Maybe Battlestar Galactica Was On to Something – Robots At War


A brief synopsis of the plot of Battlestar Galactica: Man created robots to do all the things he didn’t want to do, include fight wars. Then the robots rebelled and waged war against man.

We are part of the way there. Recently, a US drone killed Anwar al-Awlaki, a terrorist living in Yemen, who also happens to be a US citizen. The operation was covert and the US government has not acknowledged a) that the drone attack occurred, or b) that the Obama administration ordered the attack. Assuming that both are true, this introduces some troubling legal questions about the federal government’s right to kill a US citizen without a trial.

It is also an example of a relatively new area of international law: What constitutes an act of war when the act did not involve a human being?
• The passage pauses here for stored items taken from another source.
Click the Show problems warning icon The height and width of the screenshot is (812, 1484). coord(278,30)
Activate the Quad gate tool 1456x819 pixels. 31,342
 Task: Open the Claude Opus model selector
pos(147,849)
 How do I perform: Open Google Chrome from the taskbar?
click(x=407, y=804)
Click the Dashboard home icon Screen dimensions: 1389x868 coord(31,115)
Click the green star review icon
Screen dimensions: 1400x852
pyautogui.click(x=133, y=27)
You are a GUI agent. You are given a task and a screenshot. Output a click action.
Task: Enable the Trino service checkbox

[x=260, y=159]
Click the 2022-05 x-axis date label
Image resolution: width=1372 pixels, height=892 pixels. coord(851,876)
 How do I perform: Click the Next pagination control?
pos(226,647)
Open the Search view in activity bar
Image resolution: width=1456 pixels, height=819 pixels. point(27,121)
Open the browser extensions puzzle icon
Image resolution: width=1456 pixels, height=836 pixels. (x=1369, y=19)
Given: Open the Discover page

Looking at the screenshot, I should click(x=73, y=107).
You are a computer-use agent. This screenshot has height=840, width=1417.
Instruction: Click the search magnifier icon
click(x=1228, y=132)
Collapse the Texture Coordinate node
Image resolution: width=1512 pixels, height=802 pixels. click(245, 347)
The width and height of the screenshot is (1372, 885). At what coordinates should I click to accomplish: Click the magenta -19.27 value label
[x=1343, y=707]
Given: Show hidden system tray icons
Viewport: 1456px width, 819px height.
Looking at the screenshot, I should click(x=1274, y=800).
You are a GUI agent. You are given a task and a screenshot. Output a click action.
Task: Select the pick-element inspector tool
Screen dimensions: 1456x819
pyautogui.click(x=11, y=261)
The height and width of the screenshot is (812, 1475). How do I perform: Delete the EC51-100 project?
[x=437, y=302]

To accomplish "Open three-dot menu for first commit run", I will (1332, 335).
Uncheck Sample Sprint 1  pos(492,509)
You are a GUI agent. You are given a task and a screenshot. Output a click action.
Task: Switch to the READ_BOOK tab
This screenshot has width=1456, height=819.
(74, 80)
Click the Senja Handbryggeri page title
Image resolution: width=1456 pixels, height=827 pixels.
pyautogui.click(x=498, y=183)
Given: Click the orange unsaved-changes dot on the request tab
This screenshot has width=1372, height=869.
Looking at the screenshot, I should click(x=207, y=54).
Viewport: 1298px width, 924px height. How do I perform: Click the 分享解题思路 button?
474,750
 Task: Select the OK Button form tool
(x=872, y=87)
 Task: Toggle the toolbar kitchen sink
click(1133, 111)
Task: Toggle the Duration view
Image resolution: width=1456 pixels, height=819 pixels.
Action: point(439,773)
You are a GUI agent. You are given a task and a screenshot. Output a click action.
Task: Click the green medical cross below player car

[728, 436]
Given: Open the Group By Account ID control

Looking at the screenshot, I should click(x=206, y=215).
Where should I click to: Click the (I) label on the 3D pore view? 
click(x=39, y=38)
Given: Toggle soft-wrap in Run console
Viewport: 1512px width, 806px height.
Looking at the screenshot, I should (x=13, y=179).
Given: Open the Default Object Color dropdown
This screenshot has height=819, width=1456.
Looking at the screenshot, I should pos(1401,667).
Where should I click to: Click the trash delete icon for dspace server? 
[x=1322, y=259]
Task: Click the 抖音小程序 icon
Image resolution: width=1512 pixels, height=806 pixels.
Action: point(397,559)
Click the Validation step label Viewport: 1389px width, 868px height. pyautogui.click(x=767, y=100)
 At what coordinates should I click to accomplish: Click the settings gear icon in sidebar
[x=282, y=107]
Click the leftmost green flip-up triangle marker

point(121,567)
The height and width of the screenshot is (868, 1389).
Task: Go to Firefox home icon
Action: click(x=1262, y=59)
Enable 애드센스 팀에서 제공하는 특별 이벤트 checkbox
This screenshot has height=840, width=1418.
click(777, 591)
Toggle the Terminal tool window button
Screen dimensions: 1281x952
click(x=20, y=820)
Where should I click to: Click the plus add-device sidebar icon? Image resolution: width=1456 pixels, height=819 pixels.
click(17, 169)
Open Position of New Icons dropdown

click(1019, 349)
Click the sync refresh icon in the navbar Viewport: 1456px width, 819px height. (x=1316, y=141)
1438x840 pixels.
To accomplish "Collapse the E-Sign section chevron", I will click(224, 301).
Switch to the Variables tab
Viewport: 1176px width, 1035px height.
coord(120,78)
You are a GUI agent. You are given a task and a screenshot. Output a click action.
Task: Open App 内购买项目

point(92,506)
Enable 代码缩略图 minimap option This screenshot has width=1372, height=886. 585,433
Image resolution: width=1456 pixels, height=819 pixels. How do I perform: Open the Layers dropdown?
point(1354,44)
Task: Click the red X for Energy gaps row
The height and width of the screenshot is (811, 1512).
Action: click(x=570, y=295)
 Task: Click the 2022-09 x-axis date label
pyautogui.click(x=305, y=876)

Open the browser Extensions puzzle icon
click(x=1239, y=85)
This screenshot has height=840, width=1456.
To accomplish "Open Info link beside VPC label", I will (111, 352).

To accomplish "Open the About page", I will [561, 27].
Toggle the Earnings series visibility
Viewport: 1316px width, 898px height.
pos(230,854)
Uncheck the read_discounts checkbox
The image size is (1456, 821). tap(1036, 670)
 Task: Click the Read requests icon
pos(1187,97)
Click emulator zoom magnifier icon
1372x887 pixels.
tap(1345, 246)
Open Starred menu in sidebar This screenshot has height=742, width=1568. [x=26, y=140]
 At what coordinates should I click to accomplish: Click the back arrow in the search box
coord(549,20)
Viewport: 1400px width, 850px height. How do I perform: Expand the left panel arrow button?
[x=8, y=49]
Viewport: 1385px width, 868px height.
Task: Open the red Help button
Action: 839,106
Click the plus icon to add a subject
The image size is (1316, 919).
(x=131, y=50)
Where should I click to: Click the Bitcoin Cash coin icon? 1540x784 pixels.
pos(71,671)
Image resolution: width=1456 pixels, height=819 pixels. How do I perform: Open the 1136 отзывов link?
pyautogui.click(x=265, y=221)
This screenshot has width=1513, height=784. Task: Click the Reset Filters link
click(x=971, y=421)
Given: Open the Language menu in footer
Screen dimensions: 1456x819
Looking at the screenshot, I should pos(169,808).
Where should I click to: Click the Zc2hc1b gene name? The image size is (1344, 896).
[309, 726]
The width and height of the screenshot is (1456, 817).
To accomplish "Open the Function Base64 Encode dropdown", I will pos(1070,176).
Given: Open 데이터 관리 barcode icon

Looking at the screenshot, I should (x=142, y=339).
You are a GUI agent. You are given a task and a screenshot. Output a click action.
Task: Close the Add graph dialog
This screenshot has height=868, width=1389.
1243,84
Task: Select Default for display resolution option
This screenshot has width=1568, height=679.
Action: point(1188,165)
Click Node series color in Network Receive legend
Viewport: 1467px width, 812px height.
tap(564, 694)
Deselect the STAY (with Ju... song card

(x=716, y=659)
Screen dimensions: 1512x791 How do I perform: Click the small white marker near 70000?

As the Washington Post noted, American drone attacks have raised questions “about the legality of drone strikes when employed in places such as Pakistan, Yemen and Somalia, which are not at war with the United States.” Similar questions exist regarding potential cyber attacks caused by autonomous viruses on US utilities and government systems.

Even Ralph Nader has put down his “Vote Nader” sign and his car’s owner’s manual to advocate for an international treaty governing unmanned aerial vehicles. In his essay, he describes American drones as having questionable mortality.

I think Robert E. Lee put it more succinctly: “It is well that war is so terrible, otherwise we should grow too fond of it.” International law has developed, in part, in response to the terribleness of war. The danger with creating robots to do the things we don’t want to do is that we forget about the costs associated with them. International law could be weakened if, in the future, it develops in response to a lessened sense of terrible.